Crónica de un espectador

El artista

ROLANDO PÉREZ BETANCOURT
rolando.pb@granma.cip.cu

En tiempos de aparatosos efectos especiales y sonidos brotando hasta por los poros de cualquier aparato electrónico, los cineastas franceses viran el tablero al revés y ganan una partida inaudita con un filme que ––pudiera pensarse por lo que narra–– debió producir Hollywood.

El artista puede verse durante el 15 Festival de cine francés.

Pero nada de reproches, porque ahí está la universalidad del cine como la mejor respuesta para todo el que se cuestione cómo la industria norteamericana no concibió esta cinta que, siendo francesa, atrapa un momento culminante del cine recreado en este lado del océano.

Desde sus primeras apariciones en Festivales, las noticias dieron a conocer la fascinación ejercida en el público por El artista, un filme mudo, en blanco y negro, que al tiempo que le rendía un homenaje a los años locos del silente ––previos a la llegada del sonoro––, era capaz de seducir mediante una historia ubicada en Hollywood y de sobra tratada por cineastas, críticos e historiadores: el trauma que para actores y directores resultó la irrupción de la palabra fílmica.

La mismísima Greta Garbo se estremeció por aquellos días en que probarse ante un micrófono fue un imperativo, incluso para una megaestrella como ella, y directores de valía se vieron obligados a ejercer otros oficios (como los pastelitos que vendió Georges Méliès), simplemente porque después de llegar el sonoro, el cine se transformó en un entramado creativo con otros vuelos.

El desafío estético es un elemento de primer orden en El artista (2011), dirigido por Michel Hazanavicius, ganador de los principales premios de la Academia de Hollywood, y muchísimos otros galardones más, pletórico de excelentes actuaciones y con dos de ellas memorables, la de Jean Dujardín y Bérénice Béjo, él como George Valentín, el clásico estrellón adulado por el público y bastante vanidoso, y ella en la piel de Peppy Miller, una admiradora sensible y disparatada, que comienza de extra, pero que gracias a su talento y el trampolín del sonoro escala cimas impensables, mientras su ídolo se niega a dar el salto hacia los nuevos tiempos.

Melodrama ligero con pinceladas humorísticas, narrado en buena medida igual a como se hacía en tiempos de nuestros padres y abuelos, historia sentimental bastante predecible en esa eterna combinación dramática que conforman la fama y el fracaso y, sin embargo, una película encantadoramente poética para todos aquellos que sean capaces de asumirla en su trascendencia de reto artístico —fotografía, reconstrucción y espíritu de una época–– y, principalmente, que tengan el cine calado hasta los huesos.
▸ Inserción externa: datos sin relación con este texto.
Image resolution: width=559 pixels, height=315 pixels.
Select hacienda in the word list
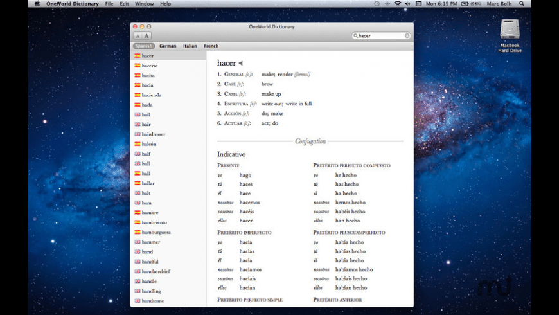152,95
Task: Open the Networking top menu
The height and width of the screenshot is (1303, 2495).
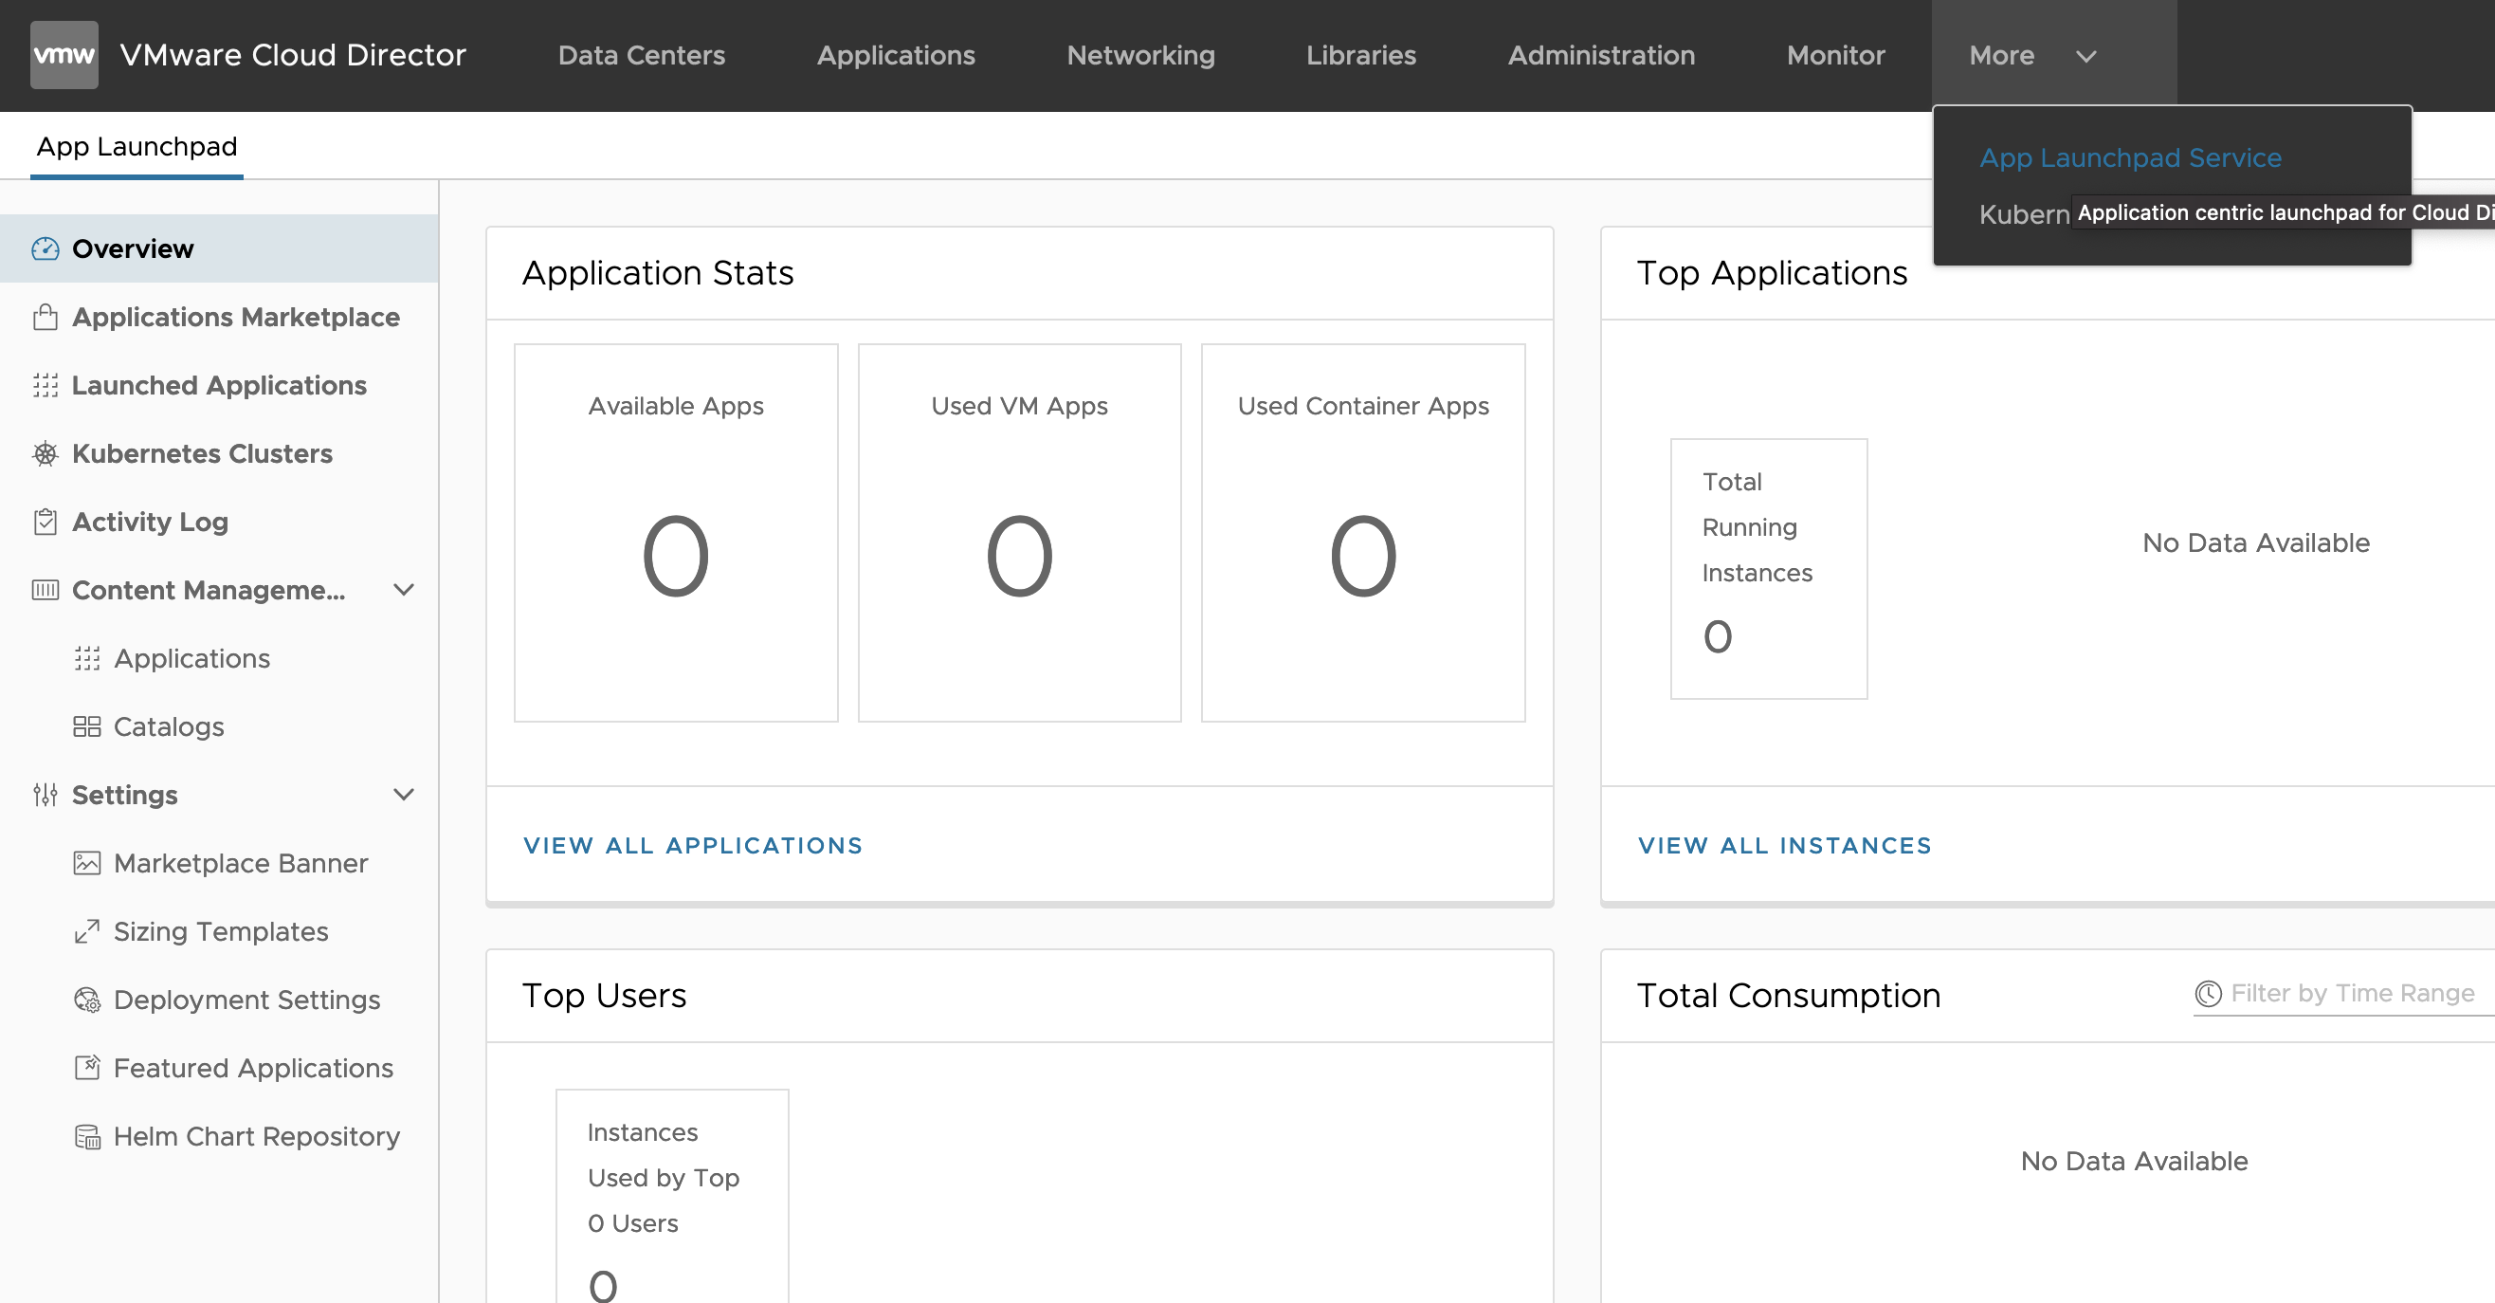Action: point(1140,55)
No olvidemos que nuestros días están invadidos de filmes con presupuestos millonarios, estrepitosamente sonoros y desbordados de coloridos y efectos especiales, que los convierten más en componendas tecnológicas dirigidas a satisfacer un gusto comercial ampliamente condicionado, que en un hecho artístico.

Se cae de la mata entonces la pregunta de cómo se comportará ante el silencio y otros códigos ¿viejos?, emanados de El artista, un tipo de espectador delineado en este presente espectacular.

No tengo una respuesta absoluta, pero sí la convicción de que aquellos que realmente saben lo que es el cine, conozcan de sus amores, sus nostalgias, sus invitaciones a la emoción y al razonamiento, se quitarán el sombrero.